Excerpted text>
Preparing for your first tattoo

So we’re assuming you’re all booked in at this point, ideally via Outline 😎, and more importantly, you’ve ticked all the boxes qualifying you as a pleasant, receptive customer for the artist thus far (we’ll write a guide for that soon).

The actual day of the tattoo is approaching. What can you do to prepare? This is a guide for anyone getting their first tattoo, or for anyone who felt they weren’t suitably prepared for their existing tattoos.

Here’s your checklist

1. No alcohol/drugs

100% avoid booze or drugs on the day of the tattoo booking, along with the day before, and ideally the day after. Alcohol and most drugs essentially thin your blood, which makes it a nightmare for the artist to actually do their work — it’s hard for them to tattoo if you’re bleeding all over the stencil. Thin blood can also contribute to a less effective healing process, so it’s best to avoid pints until a day or two after.

Collected data>
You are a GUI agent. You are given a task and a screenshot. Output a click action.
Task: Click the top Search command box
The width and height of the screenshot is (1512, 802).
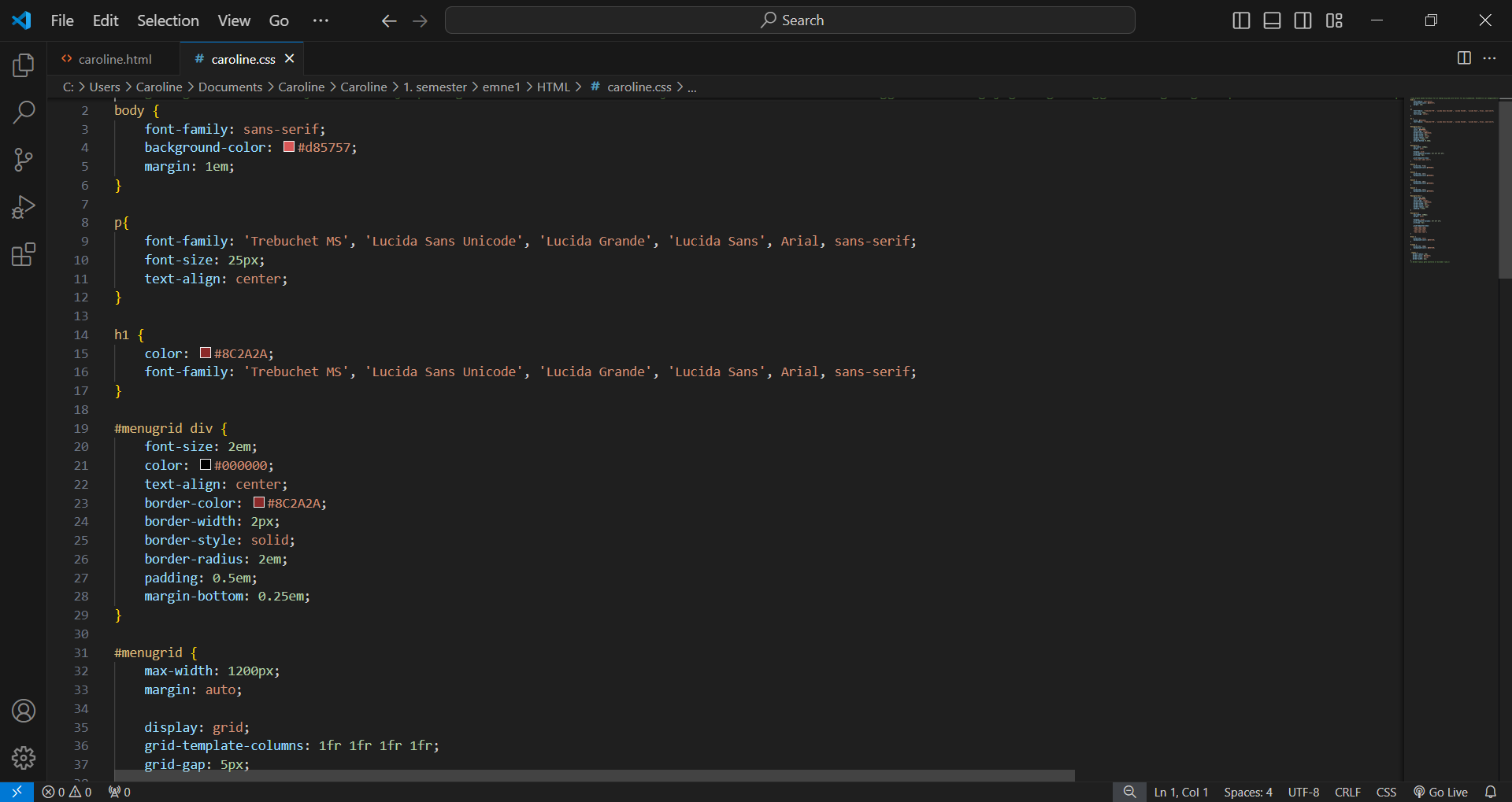point(790,20)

Aim>
Reproduce the guide on preparing for a first tattoo from above word for word, from its title through its final sentence.

Exercise solution>
Preparing for your first tattoo

So we’re assuming you’re all booked in at this point, ideally via Outline 😎, and more importantly, you’ve ticked all the boxes qualifying you as a pleasant, receptive customer for the artist thus far (we’ll write a guide for that soon).

The actual day of the tattoo is approaching. What can you do to prepare? This is a guide for anyone getting their first tattoo, or for anyone who felt they weren’t suitably prepared for their existing tattoos.

Here’s your checklist

1. No alcohol/drugs

100% avoid booze or drugs on the day of the tattoo booking, along with the day before, and ideally the day after. Alcohol and most drugs essentially thin your blood, which makes it a nightmare for the artist to actually do their work — it’s hard for them to tattoo if you’re bleeding all over the stencil. Thin blood can also contribute to a less effective healing process, so it’s best to avoid pints until a day or two after.